Study questions:
- A) Rewrite the part of the forum post about building PCs that opens with the words containing "Especially when people" and closes with "mysteriously disappeared lol.", putting "diskettes" in place of "floppies".
- B) In the forum post about building PCs, what kind of computer does the writer who liked motherboard reviews use nowadays?
- C) Take the forum post about building PCs further from where it stops.

____ Exercise passage

Especially when people think you'll never be able to do it. My lab desk was a mass of parts and "skeletons", and from that one think pad was born. Tis rewarding to know that you can bring a piece of technology to life and tis useful somehow. I still can't find any P3 processors though, and I guess by this time I never will. Plus, my windows 3.1 floppies have mysteriously disappeared lol.

I guess you could buy a PC, and have it as close to the specs you want it at, but building a pc to the exact specs you want, to me is better.

Thanks,
Dreamraven

I used to like getting reviews of all the components, particularly the motherboard. Nowadays I just use a built laptop, just a shame it came with a load of pre-installed rubbish on it.

They must have set a brief to see how much junk they could install on one hard disk!

neil@camisonline

I used to like getting reviews of all the components, particularly the motherboard. Nowadays I just use a built laptop, just a shame it came with a load of pre-installed rubbish on it.

They must have set a brief to see how much junk they could install on one hard disk!

________
____ Data provided

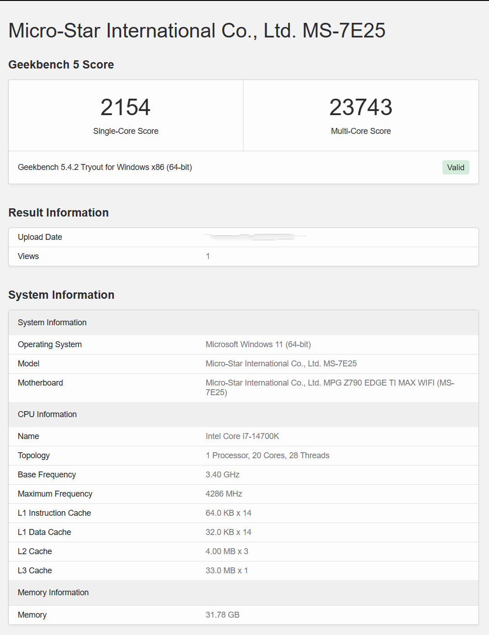Click the Microsoft Windows 11 operating system value
The height and width of the screenshot is (635, 489).
coord(258,344)
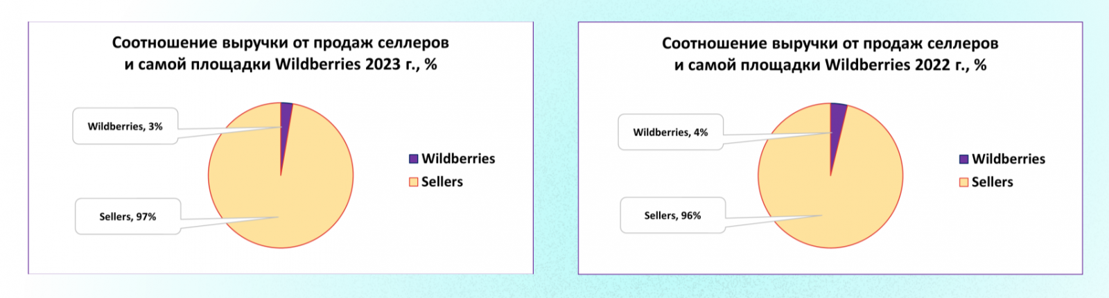Screen dimensions: 1109x298
Task: Select the "Wildberries, 3%" callout label
Action: 125,126
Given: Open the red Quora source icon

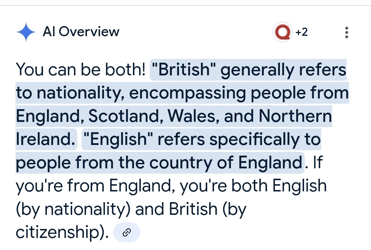Looking at the screenshot, I should (x=282, y=32).
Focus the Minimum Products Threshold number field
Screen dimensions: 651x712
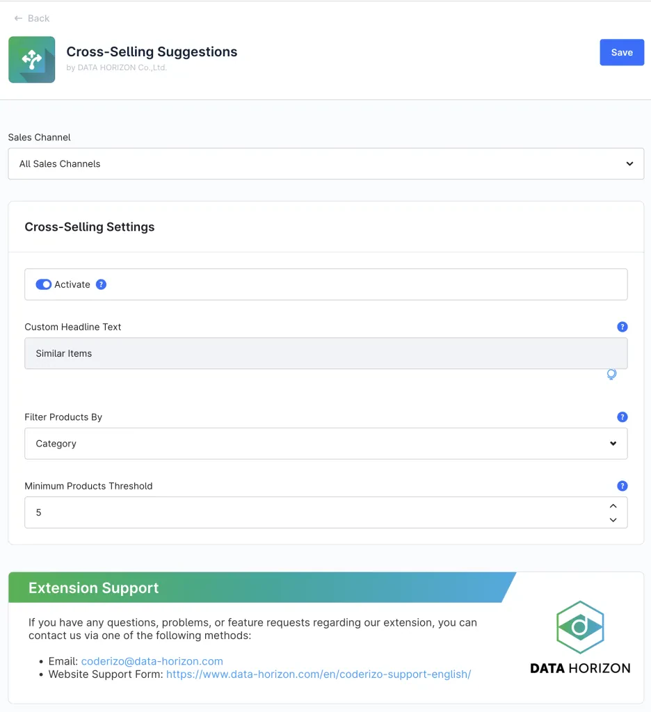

________

Answers in order:
- A)
Especially when people think you'll never be able to do it. My lab desk was a mass of parts and "skeletons", and from that one think pad was born. Tis rewarding to know that you can bring a piece of technology to life and tis useful somehow. I still can't find any P3 processors though, and I guess by this time I never will. Plus, my windows 3.1 diskettes have mysteriously disappeared lol.

- B) A built laptop.

- C)
lol I love motherboard shopping tbh, which is why I asked about gigabyte boards. I have an ASRock Micro ATX at the moment. Only thing is that it usually leads to a CPU upgrade . My latest PC was finally upgraded to DDR 3 RAM, but, unfortunately with the price the setup cost, I had to make do with a single core CPU. I would love to go quad, but I would need to sort out the cooling system on my desktop methinks. I have about 4 strong fans running at the moment (with their luminous blue LED's lol), but you need something decent to run a quad core, and I will never really consider water cooling. My rig basically only needs 3 more things now. A dual core chip, 2 or more Gigs RAM, and a 2 Gig Graphics Card. I can get the card at about a thousand bucks, the CPU for around the same, and RAM for about 1/4 of that price (Hynix I think it is). Then I will be happy.

lol reviews are awesome, but makes for a lot of wishful thinking sometimes

Thanks,
Dreamraven

I had a bit of trouble getting parts for the computer that lives under the TV as the backing plates are half height and not all cards come with them so you have to check first.

How much noise does your computer make with all those fans? Do you use software that can use all those cores? I remember in the early days of NT4 & 2000, there wasn't much stuff apart from SQL server that could truly make good use of additional CPUs.

With a set up like that it sounds that you'll be able to crack AES encryption! :-)

neil@camisonline

I had a bit of trouble getting parts for the computer that lives under the TV as the backing plates are half height and not all cards come with them so you have to check first.

How much noise does your computer make with all those fans? Do you use software that can use all those cores? I remember in the early days of NT4 & 2000, there wasn't much stuff apart from SQL server that could truly make good use of additional CPUs.

With a set up like that it sounds that you'll be able to crack AES encryption! :-)

They're coolermasters. Whisper quiet to be honest. If I didn't see them spinning in their blue lights, I'd think they weren't working. I'm thinking of getting someone to make me a side cover out of perspex.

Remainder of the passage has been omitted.